- [Source passage]
For sprint #0, all possible single fields are evaluated. For sprint #1 and subsequent sprints, only the top N (the default is 5, set via a configuration variable) fields from sprint #0 are considered. This keeps the swarm to a manageable size even if the dataset contains many, many fields.
Each sprint contains one or more “mini-swarms” (MS). There is one MS for each field combination in the sprint. For each MS, we evaluate multiple models (typically dozens) and eventually settle in on the best model found for that particular field combination. Within an MS, swarming will search over the parameter space and determine which model components to include in the model as well as the optimal values for each of the parameters in each component. The logic used within an MS is described below in the sections entitled “Choosing Scalar Parameter Values” and “Choosing Enumerated Parameter Values”. .
For prediction or anomaly detection models, the predicted field is always a member of the set of fields evaluated during the sprints, but its ultimate selection is optional and it may or may not end up being present in the best model. The fields evaluated during the sprints are fed into the bottom of the network (typically they end up going directly into the Spatial Pooler (SP) after being encoded). Regardless if the predicted field ends up being one of the fields ultimately chosen to enter the bottom of the network, it is always sent through a separate pathway directly to the classifier’s classifier input. This pathway is used for training the classifier only (it provides the “expected output” value for the classifier) and makes use of a separate, dedicated encoder. Since this pathway is required, it is outside of the field search logic.
For spatial classification models, the only difference in the field search logic is that the predicted field is not included in the list of fields to evaluate. Since we are trying to produce the predicted field at time t given the other inputs at time t, the predicted field is not known yet and can not be fed into the bottom of the network. It is still fed into the classifier’s classifier input though through the dedicated pathway described in the previous paragraph so that the classifier can learn. During inference, the classifier ignores this input.

- [Recorded information]
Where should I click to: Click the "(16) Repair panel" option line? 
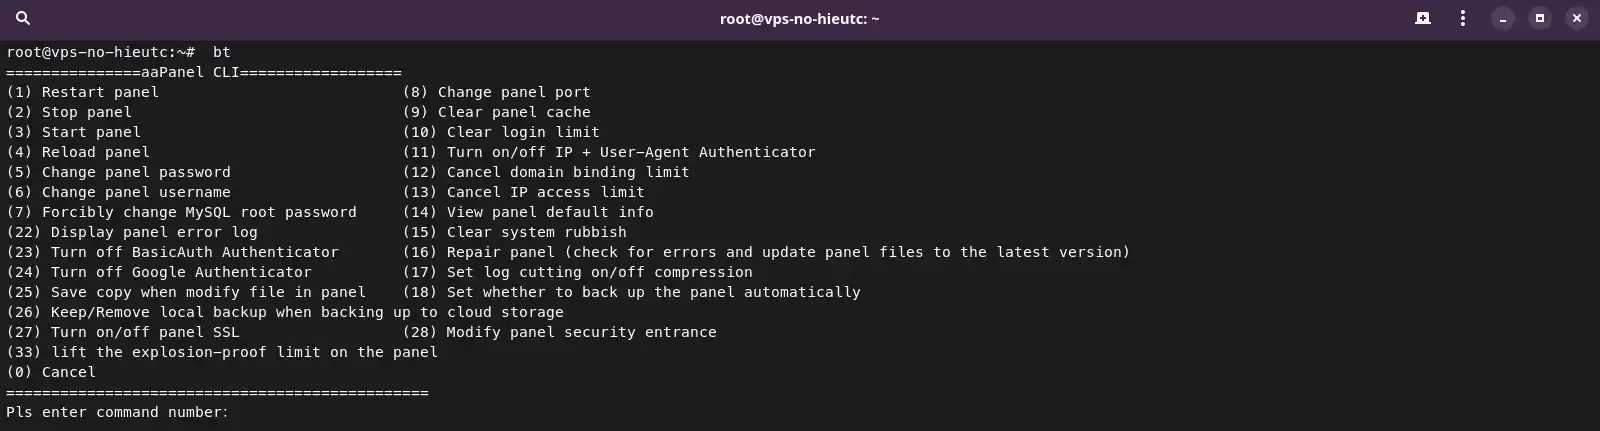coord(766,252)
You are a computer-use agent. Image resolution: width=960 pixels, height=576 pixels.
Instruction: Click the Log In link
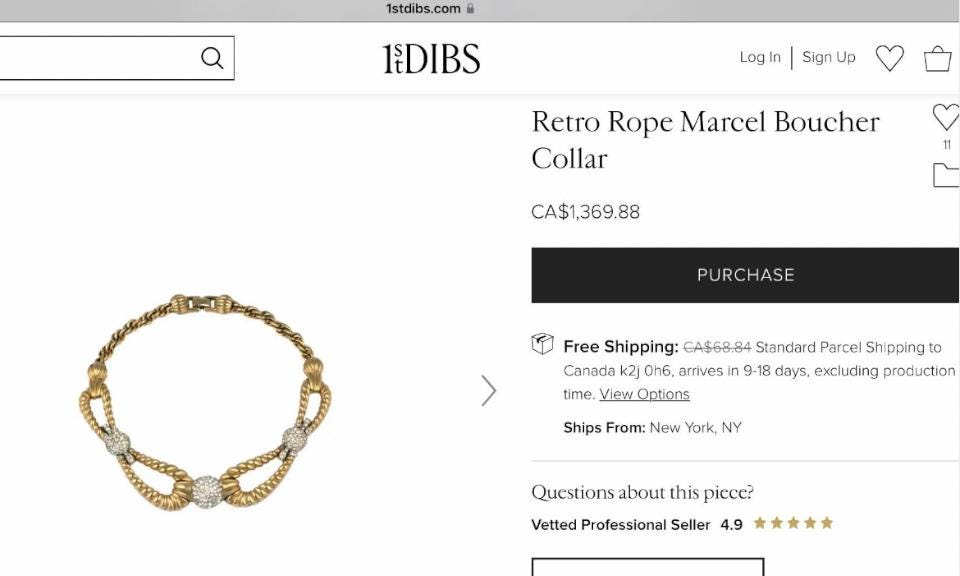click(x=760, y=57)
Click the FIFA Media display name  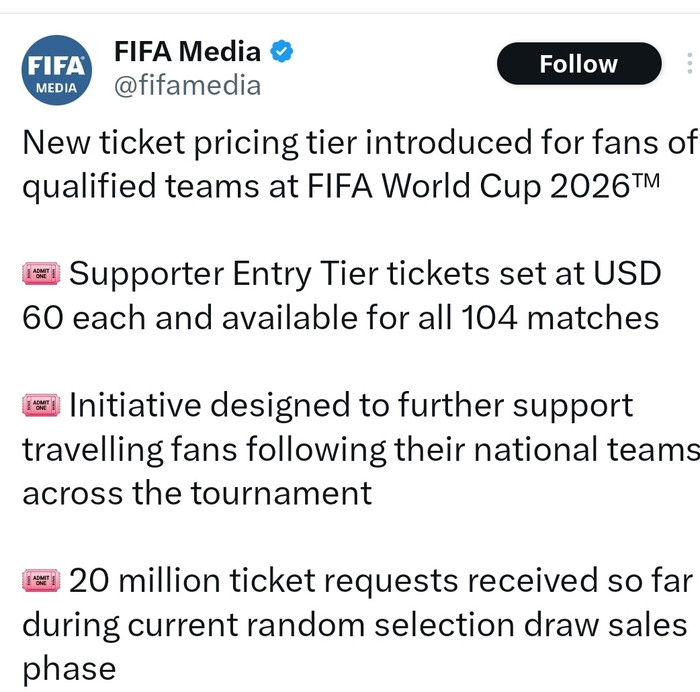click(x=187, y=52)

- [What you will do]
Please reproduce the swarming passage above word for word, from "For spatial classification" up to and including "ignores this input.".

- [Solution]
For spatial classification models, the only difference in the field search logic is that the predicted field is not included in the list of fields to evaluate. Since we are trying to produce the predicted field at time t given the other inputs at time t, the predicted field is not known yet and can not be fed into the bottom of the network. It is still fed into the classifier’s classifier input though through the dedicated pathway described in the previous paragraph so that the classifier can learn. During inference, the classifier ignores this input.